===== Excerpted data =====
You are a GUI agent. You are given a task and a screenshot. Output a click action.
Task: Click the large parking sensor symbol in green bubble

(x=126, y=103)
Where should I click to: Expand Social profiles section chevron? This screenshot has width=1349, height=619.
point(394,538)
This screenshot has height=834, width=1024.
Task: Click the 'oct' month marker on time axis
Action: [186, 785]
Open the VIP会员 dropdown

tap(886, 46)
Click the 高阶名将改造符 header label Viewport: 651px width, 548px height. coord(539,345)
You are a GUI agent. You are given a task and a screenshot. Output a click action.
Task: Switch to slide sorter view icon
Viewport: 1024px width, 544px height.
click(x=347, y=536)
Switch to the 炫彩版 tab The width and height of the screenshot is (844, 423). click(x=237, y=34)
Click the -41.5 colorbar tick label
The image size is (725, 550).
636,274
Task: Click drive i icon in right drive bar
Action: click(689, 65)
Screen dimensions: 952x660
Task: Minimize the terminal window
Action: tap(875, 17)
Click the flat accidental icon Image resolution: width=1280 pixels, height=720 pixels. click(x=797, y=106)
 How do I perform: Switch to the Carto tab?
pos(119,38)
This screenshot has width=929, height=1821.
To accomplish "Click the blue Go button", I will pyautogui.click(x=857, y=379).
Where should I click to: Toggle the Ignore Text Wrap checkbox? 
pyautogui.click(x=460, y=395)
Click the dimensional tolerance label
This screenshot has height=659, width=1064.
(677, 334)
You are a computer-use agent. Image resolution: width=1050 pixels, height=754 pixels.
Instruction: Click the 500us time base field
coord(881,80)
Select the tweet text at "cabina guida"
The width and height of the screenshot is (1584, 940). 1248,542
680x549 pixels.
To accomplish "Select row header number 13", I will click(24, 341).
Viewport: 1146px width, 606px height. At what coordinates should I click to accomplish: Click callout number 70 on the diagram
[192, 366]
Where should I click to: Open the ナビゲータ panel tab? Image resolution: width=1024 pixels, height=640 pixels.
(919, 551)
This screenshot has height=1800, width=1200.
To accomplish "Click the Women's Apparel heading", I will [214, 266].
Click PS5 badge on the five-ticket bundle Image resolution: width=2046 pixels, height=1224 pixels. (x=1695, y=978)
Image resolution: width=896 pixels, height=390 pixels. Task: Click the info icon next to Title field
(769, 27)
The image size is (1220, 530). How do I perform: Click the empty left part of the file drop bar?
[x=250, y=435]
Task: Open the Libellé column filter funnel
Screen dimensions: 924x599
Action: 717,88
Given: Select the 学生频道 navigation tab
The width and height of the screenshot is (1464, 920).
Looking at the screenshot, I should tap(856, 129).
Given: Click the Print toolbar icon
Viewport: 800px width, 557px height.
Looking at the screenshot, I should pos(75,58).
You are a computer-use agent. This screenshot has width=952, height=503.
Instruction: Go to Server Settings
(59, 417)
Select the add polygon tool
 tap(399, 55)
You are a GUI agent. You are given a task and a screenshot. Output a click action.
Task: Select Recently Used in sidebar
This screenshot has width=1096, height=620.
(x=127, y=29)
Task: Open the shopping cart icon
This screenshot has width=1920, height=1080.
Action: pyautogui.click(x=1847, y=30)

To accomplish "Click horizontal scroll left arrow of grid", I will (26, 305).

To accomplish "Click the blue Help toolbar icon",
=====
--- What you should do ---
Select and copy every line of the material that holds the string "header".

--- Written answer ---
Click the 高阶名将改造符 header label Viewport: 651px width, 548px height. coord(539,345)
To accomplish "Select row header number 13", I will click(24, 341).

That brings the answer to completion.